* _What to produce_
Recast the lines of the listing that run from the one containing "Screen dimensions: 1138x623" down to the one containing "Action: coord(843,563)", both included, as a numbered list with blank lines left out.

:: Working data ::

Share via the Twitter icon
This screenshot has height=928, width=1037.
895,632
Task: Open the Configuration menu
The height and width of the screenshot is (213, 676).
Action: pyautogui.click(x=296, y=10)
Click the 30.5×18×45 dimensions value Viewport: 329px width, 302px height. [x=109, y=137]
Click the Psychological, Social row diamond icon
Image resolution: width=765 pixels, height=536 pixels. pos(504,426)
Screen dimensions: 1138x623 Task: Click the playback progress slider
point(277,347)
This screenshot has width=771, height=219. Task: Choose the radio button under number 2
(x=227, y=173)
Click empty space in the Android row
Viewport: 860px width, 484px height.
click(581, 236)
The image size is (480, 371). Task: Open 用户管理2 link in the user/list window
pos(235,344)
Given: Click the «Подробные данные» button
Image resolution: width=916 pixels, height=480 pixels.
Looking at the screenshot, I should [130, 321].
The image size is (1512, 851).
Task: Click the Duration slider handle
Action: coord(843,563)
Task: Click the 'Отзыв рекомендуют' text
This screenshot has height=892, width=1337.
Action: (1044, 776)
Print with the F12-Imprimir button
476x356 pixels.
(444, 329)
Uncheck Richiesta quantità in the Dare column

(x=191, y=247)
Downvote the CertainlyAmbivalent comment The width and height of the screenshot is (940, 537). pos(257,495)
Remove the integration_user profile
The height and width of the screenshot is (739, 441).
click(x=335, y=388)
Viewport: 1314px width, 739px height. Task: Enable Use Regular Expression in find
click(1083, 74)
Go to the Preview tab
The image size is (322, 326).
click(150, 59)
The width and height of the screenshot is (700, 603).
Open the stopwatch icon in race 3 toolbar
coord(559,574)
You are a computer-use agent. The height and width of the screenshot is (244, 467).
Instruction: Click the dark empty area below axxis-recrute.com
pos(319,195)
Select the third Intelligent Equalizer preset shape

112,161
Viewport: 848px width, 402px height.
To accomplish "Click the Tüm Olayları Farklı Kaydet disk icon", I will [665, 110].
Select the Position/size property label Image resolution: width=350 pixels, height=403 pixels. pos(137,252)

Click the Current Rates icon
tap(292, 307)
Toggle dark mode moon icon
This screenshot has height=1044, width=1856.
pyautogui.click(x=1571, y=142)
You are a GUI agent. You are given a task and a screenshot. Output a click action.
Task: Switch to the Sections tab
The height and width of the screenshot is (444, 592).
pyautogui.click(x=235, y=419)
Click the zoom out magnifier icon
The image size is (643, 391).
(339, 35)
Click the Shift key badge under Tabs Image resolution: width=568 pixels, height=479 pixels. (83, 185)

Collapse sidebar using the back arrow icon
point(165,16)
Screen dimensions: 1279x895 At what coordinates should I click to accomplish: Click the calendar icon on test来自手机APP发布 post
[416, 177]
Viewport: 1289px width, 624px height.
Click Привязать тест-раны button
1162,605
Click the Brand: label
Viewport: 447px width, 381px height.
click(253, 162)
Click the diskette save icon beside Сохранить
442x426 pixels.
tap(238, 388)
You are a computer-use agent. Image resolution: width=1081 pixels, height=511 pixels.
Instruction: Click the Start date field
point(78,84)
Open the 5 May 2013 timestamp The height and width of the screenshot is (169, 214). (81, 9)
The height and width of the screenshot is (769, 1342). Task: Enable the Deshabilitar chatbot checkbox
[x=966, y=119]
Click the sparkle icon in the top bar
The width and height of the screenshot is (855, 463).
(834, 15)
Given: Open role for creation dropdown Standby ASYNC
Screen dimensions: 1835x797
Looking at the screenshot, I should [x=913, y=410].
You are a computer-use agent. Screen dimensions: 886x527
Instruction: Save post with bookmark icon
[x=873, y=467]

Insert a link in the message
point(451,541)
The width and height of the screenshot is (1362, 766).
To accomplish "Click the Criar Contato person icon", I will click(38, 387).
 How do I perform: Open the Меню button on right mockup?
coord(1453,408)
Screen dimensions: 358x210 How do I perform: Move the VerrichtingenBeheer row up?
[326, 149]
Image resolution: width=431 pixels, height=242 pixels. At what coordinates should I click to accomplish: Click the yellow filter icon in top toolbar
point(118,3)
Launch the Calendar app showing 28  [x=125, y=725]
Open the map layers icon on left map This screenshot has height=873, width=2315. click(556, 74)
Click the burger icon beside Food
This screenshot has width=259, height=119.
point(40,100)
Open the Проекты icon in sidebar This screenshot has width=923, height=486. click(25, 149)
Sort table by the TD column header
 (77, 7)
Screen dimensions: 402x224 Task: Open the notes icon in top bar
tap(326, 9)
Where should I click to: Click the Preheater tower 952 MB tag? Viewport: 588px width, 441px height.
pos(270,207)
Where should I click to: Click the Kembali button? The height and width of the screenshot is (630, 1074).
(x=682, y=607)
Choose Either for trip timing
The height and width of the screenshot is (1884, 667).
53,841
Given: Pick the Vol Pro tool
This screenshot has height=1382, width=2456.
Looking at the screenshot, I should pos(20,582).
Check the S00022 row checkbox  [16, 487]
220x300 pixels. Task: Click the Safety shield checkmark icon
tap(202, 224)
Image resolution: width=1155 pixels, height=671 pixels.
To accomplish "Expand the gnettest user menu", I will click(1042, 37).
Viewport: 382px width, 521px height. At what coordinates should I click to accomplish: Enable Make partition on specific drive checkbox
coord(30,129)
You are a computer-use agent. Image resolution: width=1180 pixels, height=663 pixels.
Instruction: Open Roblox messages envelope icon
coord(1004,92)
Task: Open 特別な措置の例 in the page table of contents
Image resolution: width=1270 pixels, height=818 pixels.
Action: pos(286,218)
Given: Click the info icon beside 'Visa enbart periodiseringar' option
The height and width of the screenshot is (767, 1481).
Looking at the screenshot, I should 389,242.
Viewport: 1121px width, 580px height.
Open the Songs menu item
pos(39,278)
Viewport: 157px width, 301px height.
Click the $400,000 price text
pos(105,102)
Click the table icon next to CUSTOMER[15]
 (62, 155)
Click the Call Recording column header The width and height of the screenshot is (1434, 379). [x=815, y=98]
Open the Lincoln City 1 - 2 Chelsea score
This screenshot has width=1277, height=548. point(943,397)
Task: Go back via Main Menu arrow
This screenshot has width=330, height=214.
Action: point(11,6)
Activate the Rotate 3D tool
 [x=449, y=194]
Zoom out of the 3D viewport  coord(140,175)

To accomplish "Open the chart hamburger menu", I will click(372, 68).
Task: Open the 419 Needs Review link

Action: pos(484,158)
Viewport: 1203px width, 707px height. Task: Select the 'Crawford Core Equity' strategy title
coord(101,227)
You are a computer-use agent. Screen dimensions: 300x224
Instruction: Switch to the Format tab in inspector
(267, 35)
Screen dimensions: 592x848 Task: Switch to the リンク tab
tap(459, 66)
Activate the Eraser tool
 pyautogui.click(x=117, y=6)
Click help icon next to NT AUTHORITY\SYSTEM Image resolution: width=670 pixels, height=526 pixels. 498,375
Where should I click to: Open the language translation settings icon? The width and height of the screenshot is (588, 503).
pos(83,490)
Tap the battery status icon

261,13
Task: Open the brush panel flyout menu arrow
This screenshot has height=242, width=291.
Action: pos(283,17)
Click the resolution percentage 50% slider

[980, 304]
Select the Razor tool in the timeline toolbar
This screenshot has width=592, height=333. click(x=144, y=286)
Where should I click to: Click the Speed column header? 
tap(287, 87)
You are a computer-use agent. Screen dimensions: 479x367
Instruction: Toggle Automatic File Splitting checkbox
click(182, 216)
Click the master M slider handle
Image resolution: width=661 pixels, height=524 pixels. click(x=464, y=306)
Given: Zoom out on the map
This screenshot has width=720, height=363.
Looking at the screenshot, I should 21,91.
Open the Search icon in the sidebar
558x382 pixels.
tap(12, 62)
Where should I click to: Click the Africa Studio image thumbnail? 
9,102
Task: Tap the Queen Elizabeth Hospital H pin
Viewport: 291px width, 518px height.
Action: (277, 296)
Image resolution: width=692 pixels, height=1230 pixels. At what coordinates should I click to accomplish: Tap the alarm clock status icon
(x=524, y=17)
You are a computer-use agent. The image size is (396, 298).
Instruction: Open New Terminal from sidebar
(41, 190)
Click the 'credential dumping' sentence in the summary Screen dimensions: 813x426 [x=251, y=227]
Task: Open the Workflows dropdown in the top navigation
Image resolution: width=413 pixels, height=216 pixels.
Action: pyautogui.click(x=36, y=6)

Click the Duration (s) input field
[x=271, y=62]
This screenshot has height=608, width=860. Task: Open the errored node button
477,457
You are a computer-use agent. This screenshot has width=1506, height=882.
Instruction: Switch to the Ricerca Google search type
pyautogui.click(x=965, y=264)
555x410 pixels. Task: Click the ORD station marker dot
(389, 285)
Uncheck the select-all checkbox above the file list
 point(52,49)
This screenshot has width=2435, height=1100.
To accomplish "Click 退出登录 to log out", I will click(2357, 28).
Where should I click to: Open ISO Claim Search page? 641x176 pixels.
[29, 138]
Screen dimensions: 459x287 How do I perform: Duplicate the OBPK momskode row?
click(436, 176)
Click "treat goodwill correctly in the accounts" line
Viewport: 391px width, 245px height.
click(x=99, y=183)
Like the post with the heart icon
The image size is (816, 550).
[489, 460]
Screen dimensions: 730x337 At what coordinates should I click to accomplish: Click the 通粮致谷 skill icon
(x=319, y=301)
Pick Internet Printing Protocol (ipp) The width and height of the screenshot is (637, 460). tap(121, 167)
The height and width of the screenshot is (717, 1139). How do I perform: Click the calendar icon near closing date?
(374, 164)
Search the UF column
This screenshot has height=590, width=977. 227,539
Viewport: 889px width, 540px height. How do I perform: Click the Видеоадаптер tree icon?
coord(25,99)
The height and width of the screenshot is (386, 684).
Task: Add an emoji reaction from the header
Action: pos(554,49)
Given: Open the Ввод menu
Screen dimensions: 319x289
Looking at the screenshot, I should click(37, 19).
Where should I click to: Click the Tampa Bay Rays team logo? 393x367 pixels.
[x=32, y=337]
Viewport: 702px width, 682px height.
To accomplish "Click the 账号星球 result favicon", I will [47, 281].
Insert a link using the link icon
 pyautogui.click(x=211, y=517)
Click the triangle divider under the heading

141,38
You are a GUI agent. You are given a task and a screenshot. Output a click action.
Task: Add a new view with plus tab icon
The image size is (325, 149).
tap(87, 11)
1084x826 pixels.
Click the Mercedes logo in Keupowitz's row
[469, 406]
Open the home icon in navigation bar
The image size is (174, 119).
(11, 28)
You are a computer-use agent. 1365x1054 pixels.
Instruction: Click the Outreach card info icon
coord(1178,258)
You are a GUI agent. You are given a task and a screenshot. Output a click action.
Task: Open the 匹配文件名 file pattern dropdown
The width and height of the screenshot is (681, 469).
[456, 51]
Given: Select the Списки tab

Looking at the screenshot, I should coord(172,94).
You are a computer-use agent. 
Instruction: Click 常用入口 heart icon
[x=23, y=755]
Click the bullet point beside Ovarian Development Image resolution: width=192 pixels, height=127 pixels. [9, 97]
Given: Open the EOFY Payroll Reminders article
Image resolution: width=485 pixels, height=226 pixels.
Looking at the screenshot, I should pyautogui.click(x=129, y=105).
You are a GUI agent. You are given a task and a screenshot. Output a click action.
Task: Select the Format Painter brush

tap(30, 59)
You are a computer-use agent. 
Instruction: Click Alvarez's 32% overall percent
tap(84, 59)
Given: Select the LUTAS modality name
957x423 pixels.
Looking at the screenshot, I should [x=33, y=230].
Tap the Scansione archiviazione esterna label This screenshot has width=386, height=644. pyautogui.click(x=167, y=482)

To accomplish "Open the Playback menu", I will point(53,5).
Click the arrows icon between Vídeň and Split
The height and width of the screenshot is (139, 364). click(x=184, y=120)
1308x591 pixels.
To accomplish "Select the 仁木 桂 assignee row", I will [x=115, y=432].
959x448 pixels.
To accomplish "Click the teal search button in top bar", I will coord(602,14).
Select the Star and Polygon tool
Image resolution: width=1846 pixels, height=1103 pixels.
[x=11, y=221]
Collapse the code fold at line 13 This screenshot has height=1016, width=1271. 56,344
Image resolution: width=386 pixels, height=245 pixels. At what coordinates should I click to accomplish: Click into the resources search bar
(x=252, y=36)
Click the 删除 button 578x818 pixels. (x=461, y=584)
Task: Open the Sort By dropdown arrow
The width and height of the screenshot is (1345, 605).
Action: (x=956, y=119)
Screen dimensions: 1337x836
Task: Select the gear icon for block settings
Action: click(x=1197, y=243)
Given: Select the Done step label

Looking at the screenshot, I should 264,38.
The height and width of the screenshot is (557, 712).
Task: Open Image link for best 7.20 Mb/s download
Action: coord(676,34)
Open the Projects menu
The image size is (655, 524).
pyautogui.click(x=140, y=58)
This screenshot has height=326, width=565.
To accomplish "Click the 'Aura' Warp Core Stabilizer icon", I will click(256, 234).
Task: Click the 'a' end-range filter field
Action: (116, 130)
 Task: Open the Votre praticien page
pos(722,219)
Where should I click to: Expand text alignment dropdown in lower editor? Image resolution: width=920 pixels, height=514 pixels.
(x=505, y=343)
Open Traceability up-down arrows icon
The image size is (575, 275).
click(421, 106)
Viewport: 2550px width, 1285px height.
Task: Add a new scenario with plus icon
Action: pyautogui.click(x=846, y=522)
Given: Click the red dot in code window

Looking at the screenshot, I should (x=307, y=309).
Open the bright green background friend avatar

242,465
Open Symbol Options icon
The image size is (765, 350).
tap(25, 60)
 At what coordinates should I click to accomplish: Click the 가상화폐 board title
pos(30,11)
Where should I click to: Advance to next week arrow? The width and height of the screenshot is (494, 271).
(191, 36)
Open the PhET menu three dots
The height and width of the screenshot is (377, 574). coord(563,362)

:::

* _The solution_
1. Screen dimensions: 1138x623 Task: Click the playback progress slider
2. point(277,347)
3. This screenshot has width=771, height=219. Task: Choose the radio button under number 2
4. (x=227, y=173)
5. Click empty space in the Android row
6. Viewport: 860px width, 484px height.
7. click(581, 236)
8. The image size is (480, 371). Task: Open 用户管理2 link in the user/list window
9. pos(235,344)
10. Given: Click the «Подробные данные» button
11. Image resolution: width=916 pixels, height=480 pixels.
12. Looking at the screenshot, I should [130, 321].
13. The image size is (1512, 851).
14. Task: Click the Duration slider handle
15. Action: coord(843,563)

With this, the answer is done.